═══ RECORDS SHOWN ═══
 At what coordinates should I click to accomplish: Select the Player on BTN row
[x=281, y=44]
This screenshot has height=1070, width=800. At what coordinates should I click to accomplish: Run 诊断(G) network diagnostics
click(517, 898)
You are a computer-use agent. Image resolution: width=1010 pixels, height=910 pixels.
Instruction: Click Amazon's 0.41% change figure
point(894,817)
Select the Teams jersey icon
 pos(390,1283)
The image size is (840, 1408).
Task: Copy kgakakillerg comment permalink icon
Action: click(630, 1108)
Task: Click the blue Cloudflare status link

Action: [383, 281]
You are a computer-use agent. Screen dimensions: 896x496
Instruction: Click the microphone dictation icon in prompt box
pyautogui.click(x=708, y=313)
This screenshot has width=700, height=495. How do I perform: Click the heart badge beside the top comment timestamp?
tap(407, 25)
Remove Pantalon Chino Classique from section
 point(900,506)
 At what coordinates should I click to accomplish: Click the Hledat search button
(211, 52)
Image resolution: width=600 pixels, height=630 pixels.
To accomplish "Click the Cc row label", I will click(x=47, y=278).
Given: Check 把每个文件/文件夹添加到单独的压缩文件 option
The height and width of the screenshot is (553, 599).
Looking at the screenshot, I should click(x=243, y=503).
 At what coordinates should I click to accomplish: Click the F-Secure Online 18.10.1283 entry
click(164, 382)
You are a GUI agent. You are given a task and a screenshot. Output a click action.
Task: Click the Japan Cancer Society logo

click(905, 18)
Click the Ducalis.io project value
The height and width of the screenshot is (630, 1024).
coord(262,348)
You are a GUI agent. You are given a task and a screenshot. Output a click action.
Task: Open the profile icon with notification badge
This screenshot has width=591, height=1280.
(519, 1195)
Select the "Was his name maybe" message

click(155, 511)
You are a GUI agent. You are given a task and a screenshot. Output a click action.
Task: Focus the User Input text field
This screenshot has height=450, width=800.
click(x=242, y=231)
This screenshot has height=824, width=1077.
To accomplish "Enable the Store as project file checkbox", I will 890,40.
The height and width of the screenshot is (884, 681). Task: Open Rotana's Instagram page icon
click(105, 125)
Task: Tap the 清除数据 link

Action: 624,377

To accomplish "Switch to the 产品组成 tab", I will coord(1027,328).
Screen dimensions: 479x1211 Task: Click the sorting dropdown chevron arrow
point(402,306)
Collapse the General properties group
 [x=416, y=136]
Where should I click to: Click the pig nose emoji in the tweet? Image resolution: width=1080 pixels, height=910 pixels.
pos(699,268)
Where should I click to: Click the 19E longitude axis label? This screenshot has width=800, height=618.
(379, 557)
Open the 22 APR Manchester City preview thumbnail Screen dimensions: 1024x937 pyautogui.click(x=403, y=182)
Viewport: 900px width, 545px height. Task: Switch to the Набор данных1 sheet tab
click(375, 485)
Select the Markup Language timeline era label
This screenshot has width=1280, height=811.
═══
HOW TO COMPLETE THIS TASK:
Would you repeat all of the entries exactly?

EXERCISE RESULT:
 At what coordinates should I click to accomplish: Select the Player on BTN row
[x=281, y=44]
This screenshot has height=1070, width=800. At what coordinates should I click to accomplish: Run 诊断(G) network diagnostics
click(517, 898)
You are a computer-use agent. Image resolution: width=1010 pixels, height=910 pixels.
Instruction: Click Amazon's 0.41% change figure
point(894,817)
Select the Teams jersey icon
 pos(390,1283)
The image size is (840, 1408).
Task: Copy kgakakillerg comment permalink icon
Action: click(630, 1108)
Task: Click the blue Cloudflare status link

Action: [383, 281]
You are a computer-use agent. Screen dimensions: 896x496
Instruction: Click the microphone dictation icon in prompt box
pyautogui.click(x=708, y=313)
This screenshot has width=700, height=495. How do I perform: Click the heart badge beside the top comment timestamp?
tap(407, 25)
Remove Pantalon Chino Classique from section
 point(900,506)
 At what coordinates should I click to accomplish: Click the Hledat search button
(211, 52)
Image resolution: width=600 pixels, height=630 pixels.
To accomplish "Click the Cc row label", I will click(x=47, y=278).
Given: Check 把每个文件/文件夹添加到单独的压缩文件 option
The height and width of the screenshot is (553, 599).
Looking at the screenshot, I should click(x=243, y=503).
 At what coordinates should I click to accomplish: Click the F-Secure Online 18.10.1283 entry
click(164, 382)
You are a GUI agent. You are given a task and a screenshot. Output a click action.
Task: Click the Japan Cancer Society logo

click(905, 18)
Click the Ducalis.io project value
The height and width of the screenshot is (630, 1024).
coord(262,348)
You are a GUI agent. You are given a task and a screenshot. Output a click action.
Task: Open the profile icon with notification badge
This screenshot has width=591, height=1280.
(519, 1195)
Select the "Was his name maybe" message

click(155, 511)
You are a GUI agent. You are given a task and a screenshot. Output a click action.
Task: Focus the User Input text field
This screenshot has height=450, width=800.
click(x=242, y=231)
This screenshot has height=824, width=1077.
To accomplish "Enable the Store as project file checkbox", I will 890,40.
The height and width of the screenshot is (884, 681). Task: Open Rotana's Instagram page icon
click(105, 125)
Task: Tap the 清除数据 link

Action: 624,377

To accomplish "Switch to the 产品组成 tab", I will coord(1027,328).
Screen dimensions: 479x1211 Task: Click the sorting dropdown chevron arrow
point(402,306)
Collapse the General properties group
 [x=416, y=136]
Where should I click to: Click the pig nose emoji in the tweet? Image resolution: width=1080 pixels, height=910 pixels.
pos(699,268)
Where should I click to: Click the 19E longitude axis label? This screenshot has width=800, height=618.
(379, 557)
Open the 22 APR Manchester City preview thumbnail Screen dimensions: 1024x937 pyautogui.click(x=403, y=182)
Viewport: 900px width, 545px height. Task: Switch to the Набор данных1 sheet tab
click(375, 485)
Select the Markup Language timeline era label
This screenshot has width=1280, height=811.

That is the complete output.